* start Material for this exercise *
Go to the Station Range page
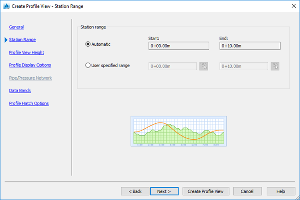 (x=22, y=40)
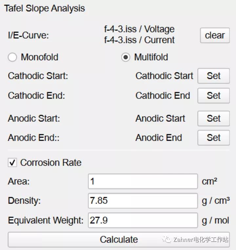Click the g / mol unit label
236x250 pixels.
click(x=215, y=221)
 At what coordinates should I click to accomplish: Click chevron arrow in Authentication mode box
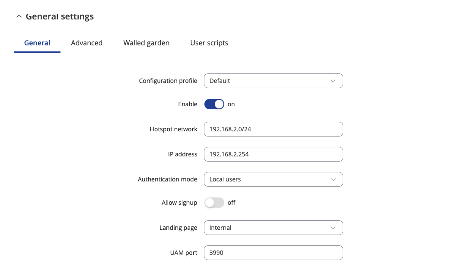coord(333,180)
* end Material for this exercise *
* start Material for this exercise *
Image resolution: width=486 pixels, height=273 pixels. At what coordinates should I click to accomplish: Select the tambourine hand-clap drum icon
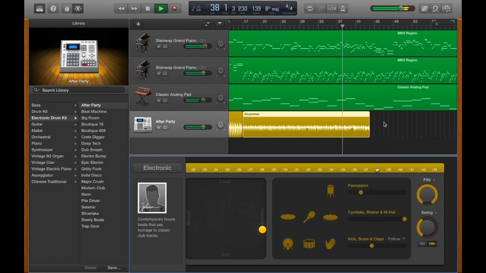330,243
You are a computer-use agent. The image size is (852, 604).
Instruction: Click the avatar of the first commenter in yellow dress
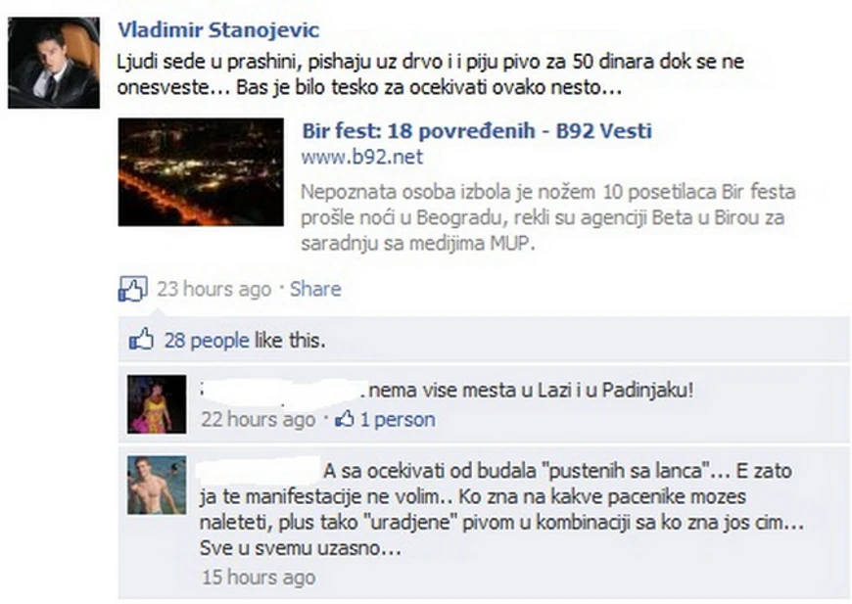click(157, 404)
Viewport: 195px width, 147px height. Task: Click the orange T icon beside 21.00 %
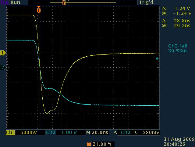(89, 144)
* end Material for this exercise *
▶ [Goal]: Repeat the rows word for word, starting at the line that contains "Go to the Station Range page" and ending at the line that contains "coord(333,180)", with both of those lines included. Leave the pictures out of your answer.

▶ [Problem solution]:
Go to the Station Range page
 (x=22, y=40)
Click the g / mol unit label
236x250 pixels.
click(x=215, y=221)
 At what coordinates should I click to accomplish: Click chevron arrow in Authentication mode box
coord(333,180)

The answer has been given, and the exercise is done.